Si nous ne sommes pas hostiles au dépistage – j’y reviendrai dans la présentation de notre amendement n° 153 –, nous estimons que le droit en vigueur comporte un certain nombre de dispositions qui permettraient de l’assurer. Dès lors, nous ne comprenons pas l’utilité du système dérogatoire nouveau qui nous est proposé. D’autant que celui-ci présente un danger, déjà souligné, notamment, par M. Hervé : l’atteinte portée à un certain nombre de libertés individuelles – là aussi, nous en parlerons plus en détail dans quelques instants.
Alors que les mesures de protection du secret médical et des données personnelles sont aujourd’hui d’ordre législatif, le projet de loi les ramène dans l’ordre réglementaire. Cette dégradation dans la hiérarchie des normes pose à nos yeux un problème fondamental. C’est pourquoi nous préférons maintenir le régime actuel, dans lequel la protection des données individuelles est garantie au plan législatif.

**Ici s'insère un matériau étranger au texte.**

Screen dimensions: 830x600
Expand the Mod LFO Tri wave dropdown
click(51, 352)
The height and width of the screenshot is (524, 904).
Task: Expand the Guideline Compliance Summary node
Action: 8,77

Non que nous nous défiions des décrets que le Gouvernement pourrait prendre, mais parce que le futur dispositif ne doit pas être éloigné du contrôle, absolument nécessaire, du Parlement.
C’est cette déchéance de la protection des libertés individuelles du niveau législatif au plan réglementaire qui nous conduits à nous opposer radicalement à l’article 6. Pour autant, nous n’entendons pas laisser les professionnels de santé sans armes ; c’est la raison de notre amendement n° 153, que je présenterai dans quelques instants.
Je partage rigoureusement l’argumentation de M. Bonnecarrère.
Contrairement à ce que vous avez pu suggérer, monsieur le ministre, le débat sur l’article 6 n’oppose pas les tenants et les opposants du dépistage. Nous sommes tous favorables au dépistage et à ce qu’un maximum de moyens soit donné à l’État pour assurer cette mission. N’ayez aucun doute sur nos intentions.
La discussion que suscite l’article 6 porte sur l’opportunité de créer aujourd’hui, par ce texte législatif, un système dérogatoire, alors que, comme vous l’avez très bien dit et comme l’a confirmé Alain Milon, un certain nombre de systèmes permettant ce dépistage existent déjà dans la législation actuelle. Nous voulons comprendre pourquoi vous ne pourriez pas mobiliser des systèmes qui présentent l’avantage fondamental d’être éprouvés, notamment sur le plan du respect des libertés individuelles et du secret médical.
Nous voulons comprendre pourquoi, d’un point de vue médical, vous avez besoin de créer un système qui déroge à un certain nombre de libertés publiques respectées par ailleurs, ce que nous contestons.
Dans ce débat, monsieur le ministre, nous attendons de vous de la précision. Comme vous le savez, ce projet de loi sera déféré au Conseil constitutionnel. L’intention du législateur sera déterminante pour que le Conseil puisse en apprécier exactement l’utilité et le mode opératoire. En outre, cette saisine ouvrira la porte à de futures questions prioritaires de constitutionnalité (QPC). Par conséquent, quelle que soit l’issue du vote sur les amendements, nous tenons absolument à ce que votre argumentaire soit le plus précis possible.
Je vous le dis, je ne crois pas du tout à la nécessité de mettre en place un système visant à faciliter le traitement informatique des données. Cela me paraît tout à fait accessoire en comparaison de ce que vous nous proposez par ailleurs.
J’aimerais un argumentaire un peu plus fin, un peu plus précis et un peu plus médical.